Chapter 12 Exercises: Cleaning and Preparing Data for Analysis
These exercises are organized into five tiers of increasing difficulty. All exercises use inline data — no external files required. Complete earlier tiers before attempting later ones.
Tier 1: Recall (Concept Checks)
Exercise 1.1 — Match the Method
For each task, identify the correct pandas method or function.
| Task | Method/Function |
|---|---|
| Count missing values per column | _____ |
| Remove rows where all values are NaN | _____ |
| Fill missing values in a column with the column median | _____ |
| Remove exact duplicate rows, keeping first occurrence | _____ |
| Convert a string column to float, turning errors into NaN | _____ |
| Convert a column of date strings to datetime objects | _____ |
| Remove leading and trailing whitespace from strings | _____ |
| Convert all strings in a column to lowercase | _____ |
| Replace a dictionary of old values with new values | _____ |
| Apply a dictionary to recode values (unmapped → NaN) | _____ |
Answers: .isna().sum(), dropna(how='all'), .fillna(df['col'].median()), .drop_duplicates(keep='first'), pd.to_numeric(errors='coerce'), pd.to_datetime(), .str.strip(), .str.lower(), .replace(), .map()

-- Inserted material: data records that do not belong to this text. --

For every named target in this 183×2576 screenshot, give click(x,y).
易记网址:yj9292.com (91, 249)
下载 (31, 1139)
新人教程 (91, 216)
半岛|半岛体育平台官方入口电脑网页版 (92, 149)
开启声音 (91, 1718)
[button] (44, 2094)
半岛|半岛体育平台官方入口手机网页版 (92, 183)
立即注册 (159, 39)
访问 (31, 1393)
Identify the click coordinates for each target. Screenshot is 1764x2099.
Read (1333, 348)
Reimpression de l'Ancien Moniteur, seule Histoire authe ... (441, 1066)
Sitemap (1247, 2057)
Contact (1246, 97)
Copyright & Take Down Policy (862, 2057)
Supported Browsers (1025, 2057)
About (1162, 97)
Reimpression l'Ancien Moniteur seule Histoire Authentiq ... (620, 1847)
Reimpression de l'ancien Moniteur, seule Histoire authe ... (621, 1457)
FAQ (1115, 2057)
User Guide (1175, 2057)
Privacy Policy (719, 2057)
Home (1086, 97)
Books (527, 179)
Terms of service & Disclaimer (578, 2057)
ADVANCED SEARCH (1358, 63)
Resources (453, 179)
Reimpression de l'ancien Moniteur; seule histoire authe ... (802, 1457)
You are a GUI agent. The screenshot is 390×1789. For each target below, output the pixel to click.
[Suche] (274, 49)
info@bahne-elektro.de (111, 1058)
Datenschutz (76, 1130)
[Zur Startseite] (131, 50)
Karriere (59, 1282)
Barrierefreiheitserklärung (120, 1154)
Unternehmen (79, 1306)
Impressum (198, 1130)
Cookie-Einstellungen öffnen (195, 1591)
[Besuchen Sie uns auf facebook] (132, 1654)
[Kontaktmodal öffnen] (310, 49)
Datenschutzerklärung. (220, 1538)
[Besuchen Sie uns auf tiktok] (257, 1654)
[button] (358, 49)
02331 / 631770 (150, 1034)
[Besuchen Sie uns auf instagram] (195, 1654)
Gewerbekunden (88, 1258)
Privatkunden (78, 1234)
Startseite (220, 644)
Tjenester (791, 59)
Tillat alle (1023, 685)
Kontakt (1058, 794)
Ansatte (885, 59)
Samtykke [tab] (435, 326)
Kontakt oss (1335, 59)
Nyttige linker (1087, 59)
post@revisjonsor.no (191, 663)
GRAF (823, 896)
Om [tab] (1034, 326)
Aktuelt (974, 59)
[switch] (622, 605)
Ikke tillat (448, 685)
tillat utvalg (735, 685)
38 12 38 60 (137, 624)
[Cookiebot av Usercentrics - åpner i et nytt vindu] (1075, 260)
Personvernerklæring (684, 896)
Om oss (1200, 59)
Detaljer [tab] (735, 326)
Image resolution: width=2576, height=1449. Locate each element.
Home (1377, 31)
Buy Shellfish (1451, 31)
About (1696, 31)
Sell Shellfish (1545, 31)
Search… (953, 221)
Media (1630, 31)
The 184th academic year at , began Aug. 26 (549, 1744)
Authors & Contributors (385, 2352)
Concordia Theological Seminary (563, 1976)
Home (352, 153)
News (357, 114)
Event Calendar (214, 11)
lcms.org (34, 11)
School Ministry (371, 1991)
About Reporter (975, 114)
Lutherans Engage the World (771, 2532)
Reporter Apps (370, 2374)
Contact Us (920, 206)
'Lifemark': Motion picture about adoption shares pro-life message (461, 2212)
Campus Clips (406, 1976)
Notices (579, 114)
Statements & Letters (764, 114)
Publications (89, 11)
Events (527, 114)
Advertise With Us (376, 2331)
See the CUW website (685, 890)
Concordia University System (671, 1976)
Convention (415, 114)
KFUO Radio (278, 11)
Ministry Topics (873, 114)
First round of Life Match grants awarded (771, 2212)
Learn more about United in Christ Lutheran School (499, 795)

Exercise 1.2 — True or False
df.dropna()modifies the original DataFrame in place by default.pd.to_numeric("$125.99", errors="coerce")returnsNaN..fillna(method="ffill")fills each NaN with the next known value..drop_duplicates()removes a row only if every column is identical to another row..str.strip()removes whitespace from inside a string, not just the edges.- Using
.map()with a dictionary, any value not in the dictionary becomesNaN. .str.lower()raises an error if the column contains NaN values.df["price"].astype(float)will succeed even if values contain"$".- The IQR method defines outliers as values beyond Q1 - 1.5×IQR or above Q3 + 1.5×IQR.
df.duplicated(keep=False)marks ALL occurrences of a duplicate as True, not just the second one.
Exercise 1.3 — Fill in the Blank
import pandas as pd
data = {
"name": [" Alice", "Bob ", " Carol ", "Dave", None],
"score": [85, 92, None, 78, 88],
"grade": ["A", "A+", "B", "b", "A"],
"amount": ["$125.00", "$200", "150", "$175.50", None]
}
df = pd.DataFrame(data)
# 1. Count missing values per column
print(df._____.sum())
# 2. Strip whitespace from name column
df["name"] = df["name"].str._____()
# 3. Fill missing score with the column mean
df["score"] = df["score"]._____(df["score"].mean())
# 4. Convert grade to lowercase
df["grade"] = df["grade"].str._____()
# 5. Strip $ from amount, then convert to float
df["amount"] = df["amount"].str.replace("$", "", _____=False)
df["amount"] = pd.to_numeric(df["amount"], errors=_____)
# 6. Remove rows where name is still None/NaN
df = df.dropna(subset=[_____])
Exercise 1.4 — Identify the Issue
For each of the following snippets, explain what problem it will cause or what result it will produce:
Snippet A:
df["category"] = df["category"].str.lower()
df["category"] = df["category"].map({
"office chairs": "Office Chairs",
"desks": "Desks",
"technology": "Technology",
"storage": "Storage",
})
# Then later:
print(df["category"].value_counts())
What happens to any original value like "office chair" (singular, typo) that was not in the map?
Snippet B:
df["price"].fillna(df["price"].mean())
print(df["price"].isna().sum()) # still shows the original count!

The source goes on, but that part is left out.